[squid-users] RE: EXTERNAL: Re: [squid-users] Clients issuing URLs directly to Squid port, URL rewrite to t

From: Bucci, David G <david.g.bucci_at_lmco.com>
Date: Thu, 05 Aug 2010 05:14:30 -0400

> Is this a further complication on top of the other thread we are
> discussing SSL links?

Yes ... all boiling back to us not being allowed to alter proxy settings on the PC. They want us to install a proxy, but won't let us change proxy settings, go figure. My original thought had been, ok, we'll redeploy the web services on e.g. port 8081 on the server (they'll let us do that), then use the equivalent of iptables on the PC to redirect outgoing calls to 8081 to 3128. But, to my surprise (I'm a Linux guy), Windows doesn't /have/ anything like iptables built in (not even the server versions, unbelievably), and you can't redirect ports without writing a network driver or buying e.g. a bandwidth-shaping app. Not an option for us.

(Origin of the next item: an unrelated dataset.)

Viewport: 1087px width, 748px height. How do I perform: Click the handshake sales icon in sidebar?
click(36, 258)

Hence the rube Goldberg I described below. I'm being told that there are no URLs buried in the XML/headers, nor in any replies coming back, that the only thing the web service URL is used for is straight HTTP addressing.

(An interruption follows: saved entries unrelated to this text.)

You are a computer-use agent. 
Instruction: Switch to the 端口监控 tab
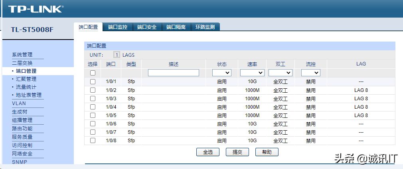[117, 27]
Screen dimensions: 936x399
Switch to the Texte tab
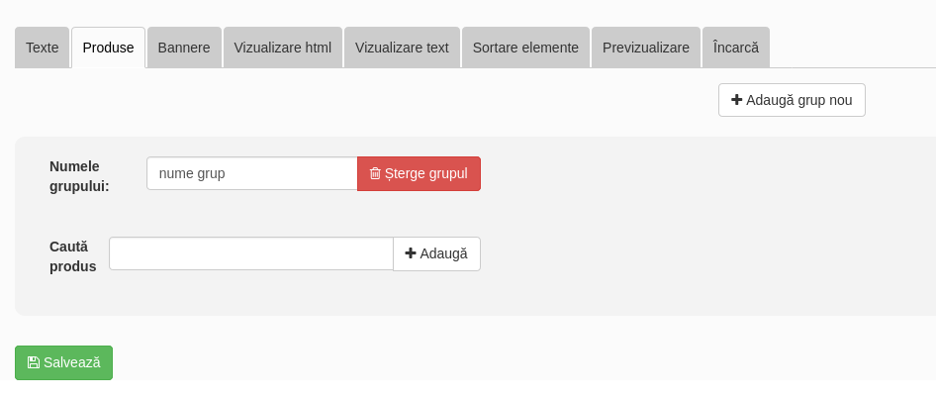pos(43,48)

These are .Net apps, and I'm being told there might be a way to set proxying just for the app, in what sounds like a .Net deployment descriptor of some kind. Hopefully that pans out, so I don't have to tempt Murphy on this.

Thx for answering!

-----Original Message-----
From: Amos Jeffries [mailto:squid3_at_treenet.co.nz]
Sent: Wednesday, August 04, 2010 7:37 PM
To: Bucci, David G
Cc: squid-users_at_squid-cache.org
Subject: EXTERNAL: Re: [squid-users] Clients issuing URLs directly to Squid port, URL rewrite to t

On Wed, 04 Aug 2010 12:54:24 -0400, "Bucci, David G"
<david.g.bucci_at_lmco.com> wrote:
> Hi, all - I won't go into full details, but we have a situation where
> we have very little control over a certain bespoke application, whose
> web service calls we want to proxy through a local Squid instance
> (refer to
my
> recent exchange on using Squid as a poor-man's SSL VPN). We can't
> reimplement the application to respect or support proxy settings;
> about
all
> we can do is set the URLs that the application will use for its web
service
> calls.
>
> So I'm wondering if this scenario could be made to work, to force the
> app's web service calls through a local Squid instance - assume we
> have
2
> web services, ServiceA hosted on ServerA, and ServiceB hosted on (wait
for
> it ...) ServerB; and we know that there are no duplicate service
> names,
and
> we can map from a service name to the correct server name hosting that
> service.
>
> - Run Squid on the PC, on port 3128
>
> - Configure the application to call http://localhost:3128/ServiceA or
> http://localhost:3128/ServiceB
>
> - Via URL rewriting, rewrite the first call to
http://ServerA:80/ServiceA,
> and the 2nd call to http://ServerB:80/ServiceB
>
> - Have Squid perform its normal processing on the resulting request
> (in this case, per the other email exchange, establishing an SSL
> connection, using the user's certificate, to a cache-peer Squid instance on e.g.
> ServerA, which will in turn call the web service ServiceA being hosted
on
> WebLogic on ServerA:80)
>
>
> It boils down to whether Squid will accept an HTTP call directly to
> its listening port, and if it does, will it shell to an URL rewriter
> to
process
> such a call.

Yes. Not a good idea though.
Non-browser agents more commonly use URLs in their extra headers and body content than browsers. This type of URL breaks things very easily with re-writing.

>
> Any thoughts appreciated, thank you.

Is this a further complication on top of the other thread we are discussing SSL links?